A new chapter of the unfinished Egyptian revolution might be about to open. Ali has made a call for a “million march” on Friday, for students to go on strike, and for protesters to fill all major squares of the country. As a first breach has been made in the regime’s defences, this movement could well spill over, although the heavy defeats experienced by the Egyptian masses in the past few years and the inevitable scepticism about the outcome of a new revolutionary uprising will not be overcome overnight.

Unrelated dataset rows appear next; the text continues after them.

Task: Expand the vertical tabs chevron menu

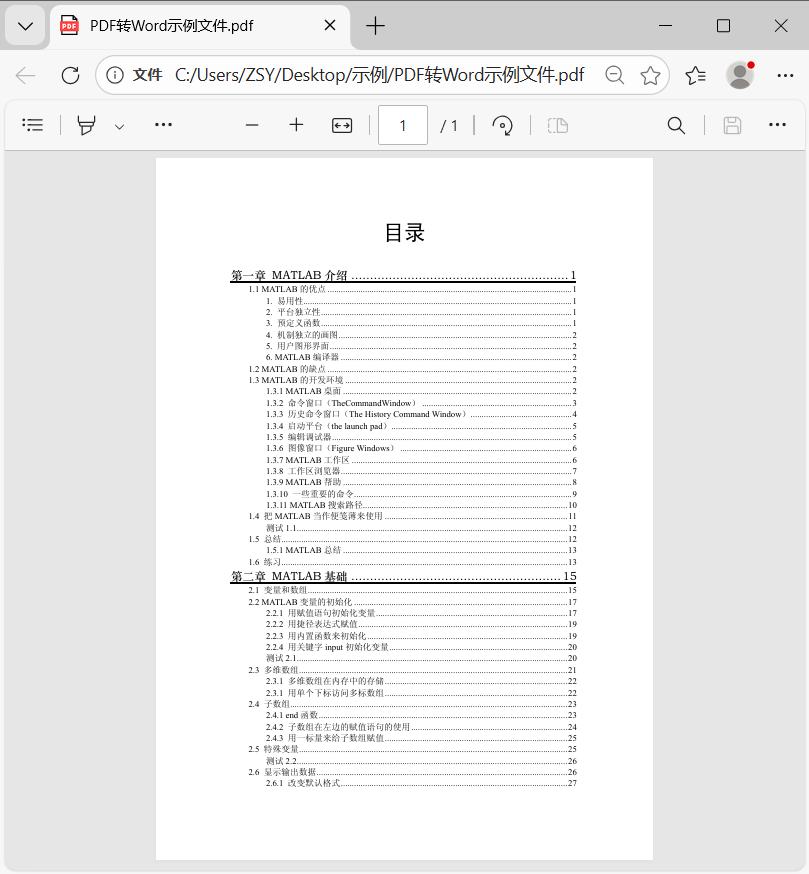Action: [x=24, y=25]
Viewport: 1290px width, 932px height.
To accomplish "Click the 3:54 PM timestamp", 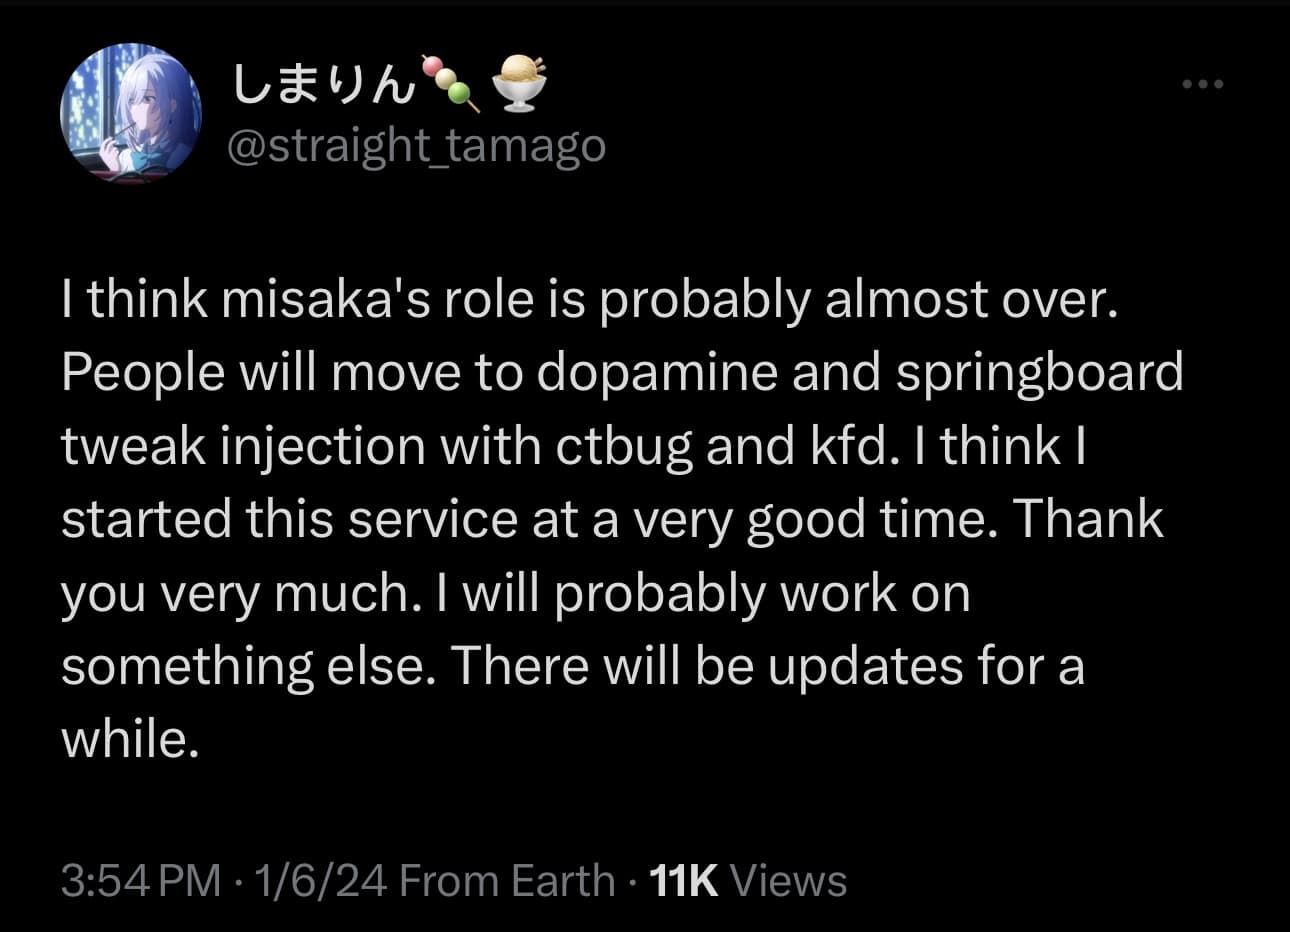I will (139, 881).
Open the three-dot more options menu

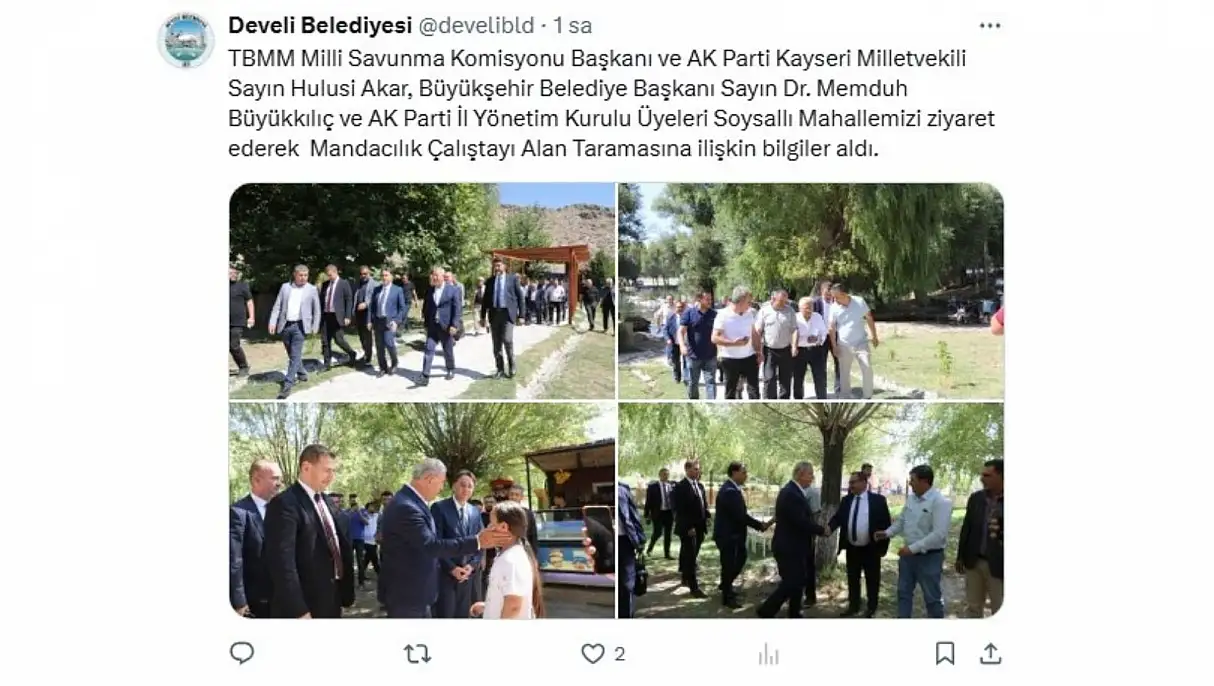click(989, 26)
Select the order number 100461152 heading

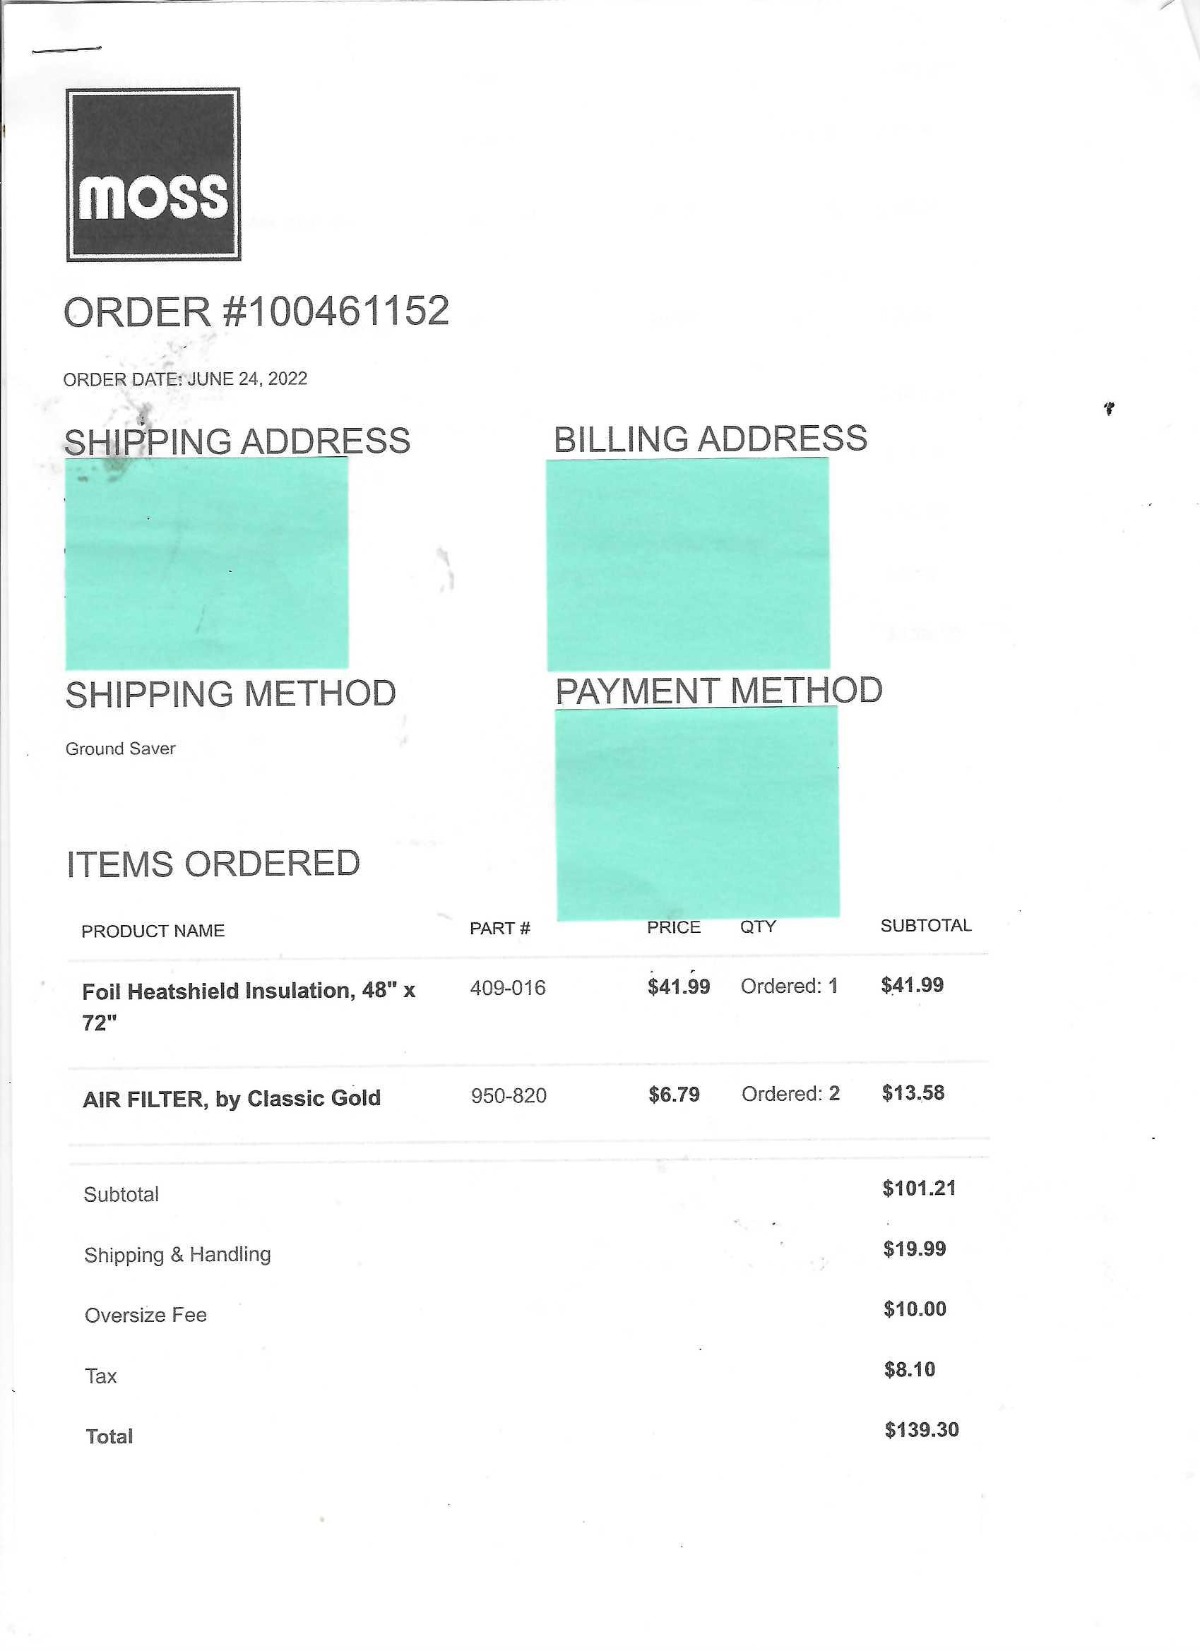(x=256, y=311)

For this to happen, the movement needs to arm itself with a program not only aimed at overthrowing el-Sisi’s rule, but also addressing all the core questions facing the workers, the poor and their families: how to put food on the table, guarantee jobs for the unemployed youth, develop decent housing, infrastructure, education, healthcare and public transport, end the widespread sexual harassment of women and girls and so on.
While fighting for free speech, democratically-run trade unions, an end to state torture and the release of political prisoners, socialists should also fight for the obscene wealth of Egypt’s ruling elite to be taken from its hands, and to be used to improve people’s lives. By repudiating the country’s debt and nationalising the big corporations, banks and large estates, starting with the corrupt military ruler’s properties and businesses, and by appealing to the millions of workers and poor to democratically manage the economy and society according to the needs of the vast majority, a new, socialist and democratic Egypt could be built, free from oppression and exploitation.